WORK INSTRUCTIONS: From the data, return each line holding the word "Privacy".

INFORMATION PROVIDED:
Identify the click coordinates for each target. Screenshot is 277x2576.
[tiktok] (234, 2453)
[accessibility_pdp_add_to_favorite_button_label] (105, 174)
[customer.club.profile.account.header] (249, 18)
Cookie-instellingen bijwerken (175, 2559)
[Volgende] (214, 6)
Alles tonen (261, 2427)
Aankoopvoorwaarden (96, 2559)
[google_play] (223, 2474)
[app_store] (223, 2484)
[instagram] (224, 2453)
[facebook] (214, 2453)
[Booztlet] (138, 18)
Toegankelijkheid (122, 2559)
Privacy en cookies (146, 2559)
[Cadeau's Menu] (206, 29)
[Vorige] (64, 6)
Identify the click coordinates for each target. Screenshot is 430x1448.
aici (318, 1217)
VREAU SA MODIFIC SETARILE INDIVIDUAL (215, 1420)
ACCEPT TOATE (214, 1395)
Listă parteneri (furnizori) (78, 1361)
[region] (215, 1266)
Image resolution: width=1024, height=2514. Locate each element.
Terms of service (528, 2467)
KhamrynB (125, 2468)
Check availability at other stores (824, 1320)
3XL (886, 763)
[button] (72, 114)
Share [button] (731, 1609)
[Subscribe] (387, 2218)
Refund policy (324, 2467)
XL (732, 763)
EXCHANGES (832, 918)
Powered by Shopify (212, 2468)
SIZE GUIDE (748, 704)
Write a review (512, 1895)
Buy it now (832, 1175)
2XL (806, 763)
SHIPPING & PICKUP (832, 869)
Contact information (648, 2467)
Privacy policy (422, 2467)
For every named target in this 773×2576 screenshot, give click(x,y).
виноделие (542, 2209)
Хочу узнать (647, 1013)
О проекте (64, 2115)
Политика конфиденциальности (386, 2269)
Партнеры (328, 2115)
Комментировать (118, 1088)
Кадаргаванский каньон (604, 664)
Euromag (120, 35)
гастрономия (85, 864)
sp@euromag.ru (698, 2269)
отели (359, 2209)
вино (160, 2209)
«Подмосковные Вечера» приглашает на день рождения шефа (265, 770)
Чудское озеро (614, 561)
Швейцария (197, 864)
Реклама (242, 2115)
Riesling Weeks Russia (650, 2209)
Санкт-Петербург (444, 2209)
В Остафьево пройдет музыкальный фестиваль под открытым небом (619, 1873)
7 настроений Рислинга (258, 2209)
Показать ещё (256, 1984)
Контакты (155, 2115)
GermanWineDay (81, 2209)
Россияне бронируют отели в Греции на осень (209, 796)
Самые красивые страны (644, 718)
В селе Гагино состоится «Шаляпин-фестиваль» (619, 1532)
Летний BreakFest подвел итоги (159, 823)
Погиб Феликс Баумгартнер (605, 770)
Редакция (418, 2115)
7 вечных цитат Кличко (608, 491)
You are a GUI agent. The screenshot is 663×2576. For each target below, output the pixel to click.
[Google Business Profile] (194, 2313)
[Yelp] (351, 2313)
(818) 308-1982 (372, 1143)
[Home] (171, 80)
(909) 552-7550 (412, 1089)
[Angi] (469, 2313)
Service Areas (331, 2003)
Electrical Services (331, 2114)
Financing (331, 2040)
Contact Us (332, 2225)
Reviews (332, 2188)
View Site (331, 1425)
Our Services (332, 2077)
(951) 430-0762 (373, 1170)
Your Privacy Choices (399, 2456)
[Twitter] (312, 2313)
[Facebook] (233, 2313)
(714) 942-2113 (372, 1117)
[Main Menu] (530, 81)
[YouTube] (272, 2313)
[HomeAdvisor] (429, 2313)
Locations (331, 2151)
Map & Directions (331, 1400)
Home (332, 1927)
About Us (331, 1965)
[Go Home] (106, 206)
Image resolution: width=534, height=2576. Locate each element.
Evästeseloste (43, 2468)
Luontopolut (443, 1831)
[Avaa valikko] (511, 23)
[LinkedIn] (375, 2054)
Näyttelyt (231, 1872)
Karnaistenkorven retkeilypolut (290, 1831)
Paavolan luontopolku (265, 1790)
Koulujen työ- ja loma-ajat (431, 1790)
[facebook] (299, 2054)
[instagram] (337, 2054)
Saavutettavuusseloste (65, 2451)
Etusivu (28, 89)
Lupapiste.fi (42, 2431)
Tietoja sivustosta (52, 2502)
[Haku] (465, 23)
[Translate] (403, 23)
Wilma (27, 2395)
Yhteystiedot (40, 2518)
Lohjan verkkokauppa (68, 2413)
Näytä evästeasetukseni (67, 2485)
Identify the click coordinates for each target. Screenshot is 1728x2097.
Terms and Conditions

OUTPUT:
Privacy en cookies (146, 2559)
Privacy policy (422, 2467)
Your Privacy Choices (399, 2456)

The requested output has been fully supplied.